Well, on the other hand, I got an A on my “Healthy Me” portrait! So glad, actually. I thought my answer sucked, but I actually got a 40/40 ;D
Oh, and tomorrow is picture day (: I guess you only get a few chances in life to make a first impression. But honestly, I have my life. It involves being a weirdo. It involves being a nerd. And yes, it involves being ASIAN :] Without my weirdo-friends and my even weirder personality, I swear, my life would be incomplete. If I was “normal”, I wouldn’t have went on top of the ferris wheel with ‘Mae’ and started singing Spongebob songs, right? But then again, SG makes kids weird
Apparently, people still rebel against the uniforms, but if you’ve been in a uniform from kindergarten to beyond, it’s honestly no big deal. I’m just glad I don’t have to wear a friggin skirt every day and that I actually get to wear jeans ;D
Did I mention my day yet? Oh. Well, it was awkward, especially during 5th and 6th period.

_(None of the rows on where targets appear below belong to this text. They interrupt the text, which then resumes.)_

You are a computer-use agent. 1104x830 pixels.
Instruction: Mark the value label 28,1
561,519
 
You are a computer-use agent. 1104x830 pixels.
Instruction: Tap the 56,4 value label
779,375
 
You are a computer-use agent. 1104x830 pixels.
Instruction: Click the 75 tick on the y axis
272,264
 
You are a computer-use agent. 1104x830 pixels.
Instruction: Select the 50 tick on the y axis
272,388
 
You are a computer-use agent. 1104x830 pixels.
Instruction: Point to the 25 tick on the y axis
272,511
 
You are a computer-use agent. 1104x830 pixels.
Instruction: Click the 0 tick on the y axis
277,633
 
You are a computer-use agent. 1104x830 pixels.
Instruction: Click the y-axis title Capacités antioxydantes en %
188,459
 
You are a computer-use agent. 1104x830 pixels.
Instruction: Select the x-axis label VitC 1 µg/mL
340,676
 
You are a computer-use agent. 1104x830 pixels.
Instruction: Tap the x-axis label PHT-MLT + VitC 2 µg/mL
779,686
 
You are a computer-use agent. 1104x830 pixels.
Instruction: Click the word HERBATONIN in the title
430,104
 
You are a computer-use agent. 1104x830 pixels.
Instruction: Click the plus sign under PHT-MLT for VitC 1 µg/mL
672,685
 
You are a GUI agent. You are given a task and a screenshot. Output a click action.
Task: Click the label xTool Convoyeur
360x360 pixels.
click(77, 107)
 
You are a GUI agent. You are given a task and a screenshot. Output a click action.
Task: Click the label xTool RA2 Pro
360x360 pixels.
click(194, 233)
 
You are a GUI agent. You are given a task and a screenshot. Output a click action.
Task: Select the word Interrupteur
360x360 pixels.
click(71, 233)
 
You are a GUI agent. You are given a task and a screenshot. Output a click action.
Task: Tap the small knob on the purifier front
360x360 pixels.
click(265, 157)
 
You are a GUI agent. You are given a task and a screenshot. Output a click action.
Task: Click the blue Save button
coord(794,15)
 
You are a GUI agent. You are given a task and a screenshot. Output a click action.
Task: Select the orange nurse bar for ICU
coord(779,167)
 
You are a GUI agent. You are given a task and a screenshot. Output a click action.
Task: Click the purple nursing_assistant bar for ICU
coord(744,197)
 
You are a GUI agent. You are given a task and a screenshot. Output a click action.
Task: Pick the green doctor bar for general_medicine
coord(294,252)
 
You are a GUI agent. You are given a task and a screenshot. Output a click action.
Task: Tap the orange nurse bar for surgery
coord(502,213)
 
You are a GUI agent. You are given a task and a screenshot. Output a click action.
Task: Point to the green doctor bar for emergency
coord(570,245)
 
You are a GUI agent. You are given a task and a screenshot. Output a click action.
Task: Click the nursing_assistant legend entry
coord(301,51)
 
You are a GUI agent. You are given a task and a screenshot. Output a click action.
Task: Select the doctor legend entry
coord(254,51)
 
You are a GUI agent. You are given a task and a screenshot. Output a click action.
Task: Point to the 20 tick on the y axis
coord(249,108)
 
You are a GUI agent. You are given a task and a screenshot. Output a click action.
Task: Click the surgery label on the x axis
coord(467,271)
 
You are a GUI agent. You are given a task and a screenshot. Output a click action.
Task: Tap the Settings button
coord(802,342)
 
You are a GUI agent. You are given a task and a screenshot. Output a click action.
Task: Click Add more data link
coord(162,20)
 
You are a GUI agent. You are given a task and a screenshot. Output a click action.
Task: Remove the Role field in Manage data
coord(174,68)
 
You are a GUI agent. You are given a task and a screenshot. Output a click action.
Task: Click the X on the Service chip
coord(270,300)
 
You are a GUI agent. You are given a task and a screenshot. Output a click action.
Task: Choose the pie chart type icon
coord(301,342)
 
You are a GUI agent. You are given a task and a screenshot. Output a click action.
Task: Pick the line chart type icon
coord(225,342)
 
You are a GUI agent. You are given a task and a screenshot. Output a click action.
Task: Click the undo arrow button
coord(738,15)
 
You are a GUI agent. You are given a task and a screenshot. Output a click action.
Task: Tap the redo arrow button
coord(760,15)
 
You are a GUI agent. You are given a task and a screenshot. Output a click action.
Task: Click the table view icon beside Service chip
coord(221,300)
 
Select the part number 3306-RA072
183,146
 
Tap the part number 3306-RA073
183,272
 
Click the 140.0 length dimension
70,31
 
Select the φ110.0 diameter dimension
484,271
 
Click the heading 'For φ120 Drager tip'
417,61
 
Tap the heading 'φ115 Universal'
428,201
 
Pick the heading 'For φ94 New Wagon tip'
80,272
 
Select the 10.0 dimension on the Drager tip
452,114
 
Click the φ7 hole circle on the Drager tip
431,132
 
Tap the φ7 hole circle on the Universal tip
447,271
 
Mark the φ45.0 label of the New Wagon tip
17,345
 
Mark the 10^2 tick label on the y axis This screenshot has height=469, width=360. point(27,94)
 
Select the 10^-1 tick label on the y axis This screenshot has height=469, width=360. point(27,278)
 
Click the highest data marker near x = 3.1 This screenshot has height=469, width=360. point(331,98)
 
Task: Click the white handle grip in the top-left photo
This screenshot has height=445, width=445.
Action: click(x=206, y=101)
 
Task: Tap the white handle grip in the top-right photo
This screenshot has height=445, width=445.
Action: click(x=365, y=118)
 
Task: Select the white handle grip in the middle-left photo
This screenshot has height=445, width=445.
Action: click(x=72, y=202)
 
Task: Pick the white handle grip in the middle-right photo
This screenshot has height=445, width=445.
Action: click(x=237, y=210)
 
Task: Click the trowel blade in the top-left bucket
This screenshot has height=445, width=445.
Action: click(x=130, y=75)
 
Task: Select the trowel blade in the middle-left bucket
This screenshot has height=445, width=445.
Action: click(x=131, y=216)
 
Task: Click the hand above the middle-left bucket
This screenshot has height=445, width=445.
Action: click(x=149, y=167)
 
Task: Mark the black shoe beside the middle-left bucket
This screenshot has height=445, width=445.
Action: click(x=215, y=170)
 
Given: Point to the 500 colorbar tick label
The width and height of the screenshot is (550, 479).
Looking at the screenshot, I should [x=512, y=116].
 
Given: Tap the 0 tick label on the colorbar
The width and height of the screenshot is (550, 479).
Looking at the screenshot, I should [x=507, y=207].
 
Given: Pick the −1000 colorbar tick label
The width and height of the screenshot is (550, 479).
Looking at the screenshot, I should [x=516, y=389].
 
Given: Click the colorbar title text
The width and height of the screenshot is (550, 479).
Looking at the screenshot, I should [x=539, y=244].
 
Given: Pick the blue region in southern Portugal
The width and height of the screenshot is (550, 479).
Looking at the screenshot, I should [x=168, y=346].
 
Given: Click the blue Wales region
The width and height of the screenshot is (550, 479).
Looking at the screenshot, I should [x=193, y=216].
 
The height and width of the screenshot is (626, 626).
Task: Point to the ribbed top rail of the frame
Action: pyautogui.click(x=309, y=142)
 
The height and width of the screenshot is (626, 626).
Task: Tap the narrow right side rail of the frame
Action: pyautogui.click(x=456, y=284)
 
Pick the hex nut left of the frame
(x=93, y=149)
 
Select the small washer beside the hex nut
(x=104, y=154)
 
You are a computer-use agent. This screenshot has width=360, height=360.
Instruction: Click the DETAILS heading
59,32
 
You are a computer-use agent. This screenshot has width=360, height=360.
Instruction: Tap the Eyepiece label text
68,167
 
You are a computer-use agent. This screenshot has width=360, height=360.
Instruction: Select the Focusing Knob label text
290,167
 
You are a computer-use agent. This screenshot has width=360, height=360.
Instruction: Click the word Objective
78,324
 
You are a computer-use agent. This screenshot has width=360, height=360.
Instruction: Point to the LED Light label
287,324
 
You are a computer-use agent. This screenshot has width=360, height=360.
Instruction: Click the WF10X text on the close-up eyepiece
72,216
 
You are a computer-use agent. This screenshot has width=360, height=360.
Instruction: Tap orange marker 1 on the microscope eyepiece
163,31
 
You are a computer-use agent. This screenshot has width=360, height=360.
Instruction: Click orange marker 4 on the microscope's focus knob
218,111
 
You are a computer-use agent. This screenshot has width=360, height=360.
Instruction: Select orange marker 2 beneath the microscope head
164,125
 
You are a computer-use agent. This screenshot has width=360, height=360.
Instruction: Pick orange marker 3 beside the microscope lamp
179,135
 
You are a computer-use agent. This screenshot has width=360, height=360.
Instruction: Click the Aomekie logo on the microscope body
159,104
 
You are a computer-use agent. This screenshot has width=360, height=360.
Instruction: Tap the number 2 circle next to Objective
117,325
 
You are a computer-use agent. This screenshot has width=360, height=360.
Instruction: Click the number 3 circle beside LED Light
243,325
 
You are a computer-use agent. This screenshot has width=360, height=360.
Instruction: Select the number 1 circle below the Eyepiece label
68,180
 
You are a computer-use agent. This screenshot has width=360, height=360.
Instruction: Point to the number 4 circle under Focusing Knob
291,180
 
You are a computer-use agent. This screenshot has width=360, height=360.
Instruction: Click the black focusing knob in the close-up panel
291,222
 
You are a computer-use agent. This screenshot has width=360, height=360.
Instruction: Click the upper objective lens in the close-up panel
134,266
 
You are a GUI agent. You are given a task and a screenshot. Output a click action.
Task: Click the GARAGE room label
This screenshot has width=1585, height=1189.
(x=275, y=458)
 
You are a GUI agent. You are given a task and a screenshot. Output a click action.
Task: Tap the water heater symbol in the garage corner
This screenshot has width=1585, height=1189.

So after P.E., I was on a sugar-high, so me and this one girl started laughing loud and well, I started yapping about mental facilities. Haha. And then, during 6th period, elective [WOO!] I was sort of off it, because I drank all of my water. Although, there was this one kid, who’s name I had totally forgot, who was talking to people, and was like, “Oh, you know who’s like, the quietest kid in this classroom?” and pointed at me. So then I replied saying, “I’m quiet, NOT DEAF.” Well, wasn’t that weird, but I got a laugh out of it after school.
I have no idea how I sort of use this blog as a diary-thing. But I’ll probably just get to actually writing things that don’t relate to [guys I like], [school], [class you-know-what's], etcetera, etcetera.